お客に注文のカレーを配膳する高校生(右)=下田市一丁目の「ナンズ・キッチン」

 ■カレー100食“完売”

 下田市一丁目の飲食店「ナンズ・キッチン」で27日、「高校生カフェ」が行われた。県立下田高南伊豆分校の女子生徒4人が2種類のカレーを作って販売し、接客も体験した。多くの客が来店し、限定100食のカレーはほぼ完売した。

 女子生徒は、園芸科2年の斎藤知歩さん、東七海さん、高橋真優さん、和泉莉梨樺さんの同級生4人。

 ナンズ・キッチンは職業体験の受け入れなどで分校と接点があり、学校側にチャレンジショップの協力を申し出ていた。生徒に呼び掛けたところ4人が「地域を元気にしたい」「人や社会と関わりたい」などと手を挙げた。
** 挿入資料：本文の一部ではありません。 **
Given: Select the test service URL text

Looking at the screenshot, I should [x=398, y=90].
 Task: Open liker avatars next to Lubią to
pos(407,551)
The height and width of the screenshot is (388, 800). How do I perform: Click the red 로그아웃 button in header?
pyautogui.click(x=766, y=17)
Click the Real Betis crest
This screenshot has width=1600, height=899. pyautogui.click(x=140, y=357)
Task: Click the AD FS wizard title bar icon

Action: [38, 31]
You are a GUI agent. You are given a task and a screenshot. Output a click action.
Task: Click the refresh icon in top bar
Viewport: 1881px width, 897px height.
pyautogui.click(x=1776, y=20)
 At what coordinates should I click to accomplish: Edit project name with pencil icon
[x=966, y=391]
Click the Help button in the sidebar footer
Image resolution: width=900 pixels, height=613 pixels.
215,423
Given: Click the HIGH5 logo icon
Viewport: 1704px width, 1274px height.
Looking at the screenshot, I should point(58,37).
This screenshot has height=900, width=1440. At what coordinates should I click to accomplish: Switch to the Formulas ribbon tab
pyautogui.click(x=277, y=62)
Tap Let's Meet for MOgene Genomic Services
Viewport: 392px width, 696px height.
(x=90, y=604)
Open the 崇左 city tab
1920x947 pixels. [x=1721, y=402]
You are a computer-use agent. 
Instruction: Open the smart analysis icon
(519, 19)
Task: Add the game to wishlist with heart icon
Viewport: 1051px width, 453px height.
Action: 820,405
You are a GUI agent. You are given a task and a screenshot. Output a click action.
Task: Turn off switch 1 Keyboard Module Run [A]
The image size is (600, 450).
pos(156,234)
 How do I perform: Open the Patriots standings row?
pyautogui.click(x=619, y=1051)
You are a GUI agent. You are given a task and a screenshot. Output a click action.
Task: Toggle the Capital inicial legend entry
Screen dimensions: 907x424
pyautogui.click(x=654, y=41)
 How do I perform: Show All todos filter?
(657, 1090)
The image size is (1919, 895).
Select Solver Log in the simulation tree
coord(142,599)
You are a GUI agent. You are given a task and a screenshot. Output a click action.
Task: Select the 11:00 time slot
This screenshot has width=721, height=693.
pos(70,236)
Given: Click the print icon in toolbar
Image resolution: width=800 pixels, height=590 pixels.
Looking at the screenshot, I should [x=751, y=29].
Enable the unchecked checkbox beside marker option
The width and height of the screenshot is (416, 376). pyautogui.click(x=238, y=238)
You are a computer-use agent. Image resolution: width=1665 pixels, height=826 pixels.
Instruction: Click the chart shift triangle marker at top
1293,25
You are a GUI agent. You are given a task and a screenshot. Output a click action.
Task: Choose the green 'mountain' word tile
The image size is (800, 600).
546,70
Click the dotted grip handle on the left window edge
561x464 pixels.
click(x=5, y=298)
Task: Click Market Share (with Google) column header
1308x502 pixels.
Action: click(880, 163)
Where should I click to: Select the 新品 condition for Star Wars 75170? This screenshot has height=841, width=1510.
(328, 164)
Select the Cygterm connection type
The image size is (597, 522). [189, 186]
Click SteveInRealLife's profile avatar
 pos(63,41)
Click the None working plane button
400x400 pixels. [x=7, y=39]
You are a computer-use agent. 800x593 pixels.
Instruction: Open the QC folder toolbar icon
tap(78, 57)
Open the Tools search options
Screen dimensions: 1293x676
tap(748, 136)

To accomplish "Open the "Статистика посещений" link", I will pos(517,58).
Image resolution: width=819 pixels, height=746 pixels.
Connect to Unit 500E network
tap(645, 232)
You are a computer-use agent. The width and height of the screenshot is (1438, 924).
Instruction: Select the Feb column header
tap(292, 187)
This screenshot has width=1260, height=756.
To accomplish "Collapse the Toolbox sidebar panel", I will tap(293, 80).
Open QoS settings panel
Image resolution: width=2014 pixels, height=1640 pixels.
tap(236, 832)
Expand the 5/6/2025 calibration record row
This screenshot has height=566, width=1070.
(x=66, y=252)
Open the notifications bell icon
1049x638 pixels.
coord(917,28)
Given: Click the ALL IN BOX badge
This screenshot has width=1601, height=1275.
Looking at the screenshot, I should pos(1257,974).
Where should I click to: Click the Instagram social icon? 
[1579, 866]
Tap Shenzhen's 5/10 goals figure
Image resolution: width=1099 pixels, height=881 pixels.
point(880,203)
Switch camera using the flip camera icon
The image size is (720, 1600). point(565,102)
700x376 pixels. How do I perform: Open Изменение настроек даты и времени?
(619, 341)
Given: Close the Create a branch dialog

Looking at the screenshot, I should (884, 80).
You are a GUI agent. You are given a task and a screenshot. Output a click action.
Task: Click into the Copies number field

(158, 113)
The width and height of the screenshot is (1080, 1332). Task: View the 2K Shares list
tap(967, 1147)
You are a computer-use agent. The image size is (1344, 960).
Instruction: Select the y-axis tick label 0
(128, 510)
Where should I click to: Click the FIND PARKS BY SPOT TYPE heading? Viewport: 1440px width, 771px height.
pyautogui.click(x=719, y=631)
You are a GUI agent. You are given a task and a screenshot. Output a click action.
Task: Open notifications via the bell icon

 同店の料理指導を受け第1弾として昨年12月18日、南伊豆町・下賀茂商店街の街灯完成イベントの際に「創作おでん」を販売。開始30分で50食完売した。

 今回は、「まじ卍カレー(キーマカレー)」と、カボチャやブロッコリーなど5種の野菜を入れた「冬野菜カレー」の2種を、ドリンク付き800~900円で提供した。前日から仕込み、「高校生カフェ」と入ったTシャツも作った。

 午前11時半の販売開始とともに、テイクアウトを含め続々と注文が入り、4人は大忙し。客の評判も上々で「おいしい」と声が上がるたび笑顔を見せた。

 同店の梅田直樹マネージャーは「SNSの世界ではなく、実際に色々な人と接することで得るものも多いと思う。若い人がチャレンジし、町が元気になる一つのきっかけになればうれしい」と期待を寄せた。